PLYMOUTH, MONDAY AFTERNOON.
Vice-Admiral Sir Charles Fremantle's Channel squadron, consisting of the flagship Royal Albert, 121, Captain Henry J. Lacon; the Donegal, 101, Captain Henry Broadhead; the Aboukir, 90, Captain Douglas Curry; the Greyhound, 17, Commander Francis W. Sullivan; the Conqueror, 101, Captain Edward S. Sotheby, C.B.; the Trafalgar, 90, Captain Edward G. Fanshawe ; the Centurion, 80, Captain Henry G. Rogers, C.B.; the Edgar, 91, Captain James E. Katon; the Algiers, 91, Captain George W.D. O'Callaghan; the Mersey, 40, Captain Henry Caldwell, C.B.; and the Diadem, 32, Captain James H. Cockburn, under canvas only, with a smart breeze a little to the southward of east, hove in sight from Mount Wise at half-past 8 o'clock this morning in two lines. They then formed one line, and stood in for the port. At half-past 10 o'clock the ships wore in succession, and went away to the westward. Shortly after they came in sight more to the southward. Their funnels are up ready for use. The only ship likely to enter the Sound is the Diadem, which is said to be short of fuel. The Earl of Mount-Edgcumbe, in his steam yacht, near the Royal William Victualling-yard, is waiting the approach of the Prince of Wales. The Hero continues inside the Breakwater ready for sea, and arrangements are made for the expected departure of his Royal Highness to-morrow (Tuesday) morning. Her escort, the Ariadne, will probably take the Osborne in tow. The Flying Fish has gone on to Newfoundland.

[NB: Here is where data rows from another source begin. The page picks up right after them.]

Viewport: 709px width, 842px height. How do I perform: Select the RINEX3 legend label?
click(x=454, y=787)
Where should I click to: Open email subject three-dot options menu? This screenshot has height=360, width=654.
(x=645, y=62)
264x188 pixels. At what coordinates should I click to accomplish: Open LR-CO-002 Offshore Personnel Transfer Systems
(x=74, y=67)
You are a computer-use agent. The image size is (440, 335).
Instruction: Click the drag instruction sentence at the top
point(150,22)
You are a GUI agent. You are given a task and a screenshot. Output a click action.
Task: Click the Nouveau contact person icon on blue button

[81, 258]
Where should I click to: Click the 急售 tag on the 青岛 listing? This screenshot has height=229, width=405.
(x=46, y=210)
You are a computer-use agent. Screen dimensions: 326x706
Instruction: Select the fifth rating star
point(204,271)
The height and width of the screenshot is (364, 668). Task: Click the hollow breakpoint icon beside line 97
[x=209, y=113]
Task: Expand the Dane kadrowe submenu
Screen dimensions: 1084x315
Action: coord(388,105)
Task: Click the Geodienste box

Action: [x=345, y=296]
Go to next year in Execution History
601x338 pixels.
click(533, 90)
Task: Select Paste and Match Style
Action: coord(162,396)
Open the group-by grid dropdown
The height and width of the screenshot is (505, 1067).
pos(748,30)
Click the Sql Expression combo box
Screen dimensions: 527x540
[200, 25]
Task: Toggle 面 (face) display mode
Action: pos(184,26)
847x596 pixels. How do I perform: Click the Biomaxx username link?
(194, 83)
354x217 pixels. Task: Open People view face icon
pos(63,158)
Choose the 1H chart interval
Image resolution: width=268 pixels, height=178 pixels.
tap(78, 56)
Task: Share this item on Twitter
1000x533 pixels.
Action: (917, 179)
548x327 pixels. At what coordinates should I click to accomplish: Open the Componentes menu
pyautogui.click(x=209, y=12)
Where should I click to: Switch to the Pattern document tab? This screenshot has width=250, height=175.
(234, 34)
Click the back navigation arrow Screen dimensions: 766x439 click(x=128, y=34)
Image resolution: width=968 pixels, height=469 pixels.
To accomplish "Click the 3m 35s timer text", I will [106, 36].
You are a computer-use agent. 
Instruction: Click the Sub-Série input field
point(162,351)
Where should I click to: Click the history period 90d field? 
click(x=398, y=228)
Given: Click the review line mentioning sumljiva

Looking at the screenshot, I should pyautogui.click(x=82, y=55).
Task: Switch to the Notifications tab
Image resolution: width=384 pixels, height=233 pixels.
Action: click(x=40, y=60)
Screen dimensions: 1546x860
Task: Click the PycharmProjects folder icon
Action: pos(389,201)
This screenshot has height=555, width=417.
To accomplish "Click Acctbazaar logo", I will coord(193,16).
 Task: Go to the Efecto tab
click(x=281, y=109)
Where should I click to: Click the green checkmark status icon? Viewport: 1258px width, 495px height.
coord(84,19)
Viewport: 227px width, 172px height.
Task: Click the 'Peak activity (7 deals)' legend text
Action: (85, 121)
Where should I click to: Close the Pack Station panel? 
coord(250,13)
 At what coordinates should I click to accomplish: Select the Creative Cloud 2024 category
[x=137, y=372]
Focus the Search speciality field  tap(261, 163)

(BY ELECTRIC AND INTERNATIONAL TELEGRAPH.)
PLYMOUTH, MONDAY EVENING.
Sir Charles Fremantle's squadron, which arrived off the port this morning, formed two lines, ranging about north and south, in the afternoon to receive the Royal yacht, which hove in sight at 7 o'clock, and was saluted by the Impregnable and other ships in Hamoaze. On rounding the west-end of the Breakwater the yardarms of the Hero, St. George, Emerald, and Ariadne, in the Sound, were manned, and the three last-named and the Plymouth Citadel saluted. At half-past 8, when the Prince left the yacht to join the Hero, the Emerald and the Citadel repeated the compliment. The weather is extremely fine, and thousands of the inhabitants were assembled on the heights.
|Fr 13 July 1860||Two of Sir Charles Fremantle'a squadron - viz., the screw steamship Donegal, 101, Capt. S. Broadhead, and the Aboukir, 90, Capt. D. Curry, dismasted two fishing smacks on Tuesday, when, they were escorting his Royal Highness the Prince of Wales down Channel.|
The screw steamsloop Greyhound, 17, Commander Francis W. Sullivan, which returned to Plymouth from the Channel squadron on Tuesday evening, has some defects to make good. She is ordered to prepare for foreign service - the Mediterranean, it is said.
|Tu 11 September 1860|
REVIEW OF THE CHANNEL FLEET.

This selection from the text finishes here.